- TASK DETAILS: Repeat word for word, please, only the lines of the material from the one containing "Given: Insert a table" through its final line, both ends included.

- INFORMATION:
-*-*-

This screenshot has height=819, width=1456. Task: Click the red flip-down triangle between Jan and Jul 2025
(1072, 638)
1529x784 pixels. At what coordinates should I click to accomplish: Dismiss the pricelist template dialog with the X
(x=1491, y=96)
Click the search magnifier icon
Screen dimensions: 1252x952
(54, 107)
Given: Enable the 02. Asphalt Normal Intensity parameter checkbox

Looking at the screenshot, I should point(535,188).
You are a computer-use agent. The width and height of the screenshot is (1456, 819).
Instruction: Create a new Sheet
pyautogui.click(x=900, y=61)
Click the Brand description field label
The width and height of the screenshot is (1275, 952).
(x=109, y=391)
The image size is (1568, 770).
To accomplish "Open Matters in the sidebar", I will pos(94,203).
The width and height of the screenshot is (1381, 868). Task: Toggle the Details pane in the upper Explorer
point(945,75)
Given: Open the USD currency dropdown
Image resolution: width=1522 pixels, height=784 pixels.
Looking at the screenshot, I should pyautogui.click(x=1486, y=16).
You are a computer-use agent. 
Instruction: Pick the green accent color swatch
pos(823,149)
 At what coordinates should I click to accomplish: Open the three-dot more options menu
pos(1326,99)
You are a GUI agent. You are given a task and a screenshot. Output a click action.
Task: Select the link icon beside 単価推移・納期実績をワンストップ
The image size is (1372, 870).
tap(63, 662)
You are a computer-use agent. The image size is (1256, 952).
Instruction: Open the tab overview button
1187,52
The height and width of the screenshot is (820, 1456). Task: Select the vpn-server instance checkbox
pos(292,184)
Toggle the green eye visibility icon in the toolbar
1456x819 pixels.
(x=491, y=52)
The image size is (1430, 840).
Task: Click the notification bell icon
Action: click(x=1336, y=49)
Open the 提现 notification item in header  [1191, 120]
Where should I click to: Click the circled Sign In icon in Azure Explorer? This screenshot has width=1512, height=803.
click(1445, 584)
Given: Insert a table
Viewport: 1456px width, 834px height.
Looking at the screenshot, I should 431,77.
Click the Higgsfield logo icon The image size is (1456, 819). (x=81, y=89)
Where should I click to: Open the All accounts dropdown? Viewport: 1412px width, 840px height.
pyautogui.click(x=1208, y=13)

-*-*-

- EXERCISE OUTPUT:
Given: Insert a table
Viewport: 1456px width, 834px height.
Looking at the screenshot, I should 431,77.
Click the Higgsfield logo icon The image size is (1456, 819). (x=81, y=89)
Where should I click to: Open the All accounts dropdown? Viewport: 1412px width, 840px height.
pyautogui.click(x=1208, y=13)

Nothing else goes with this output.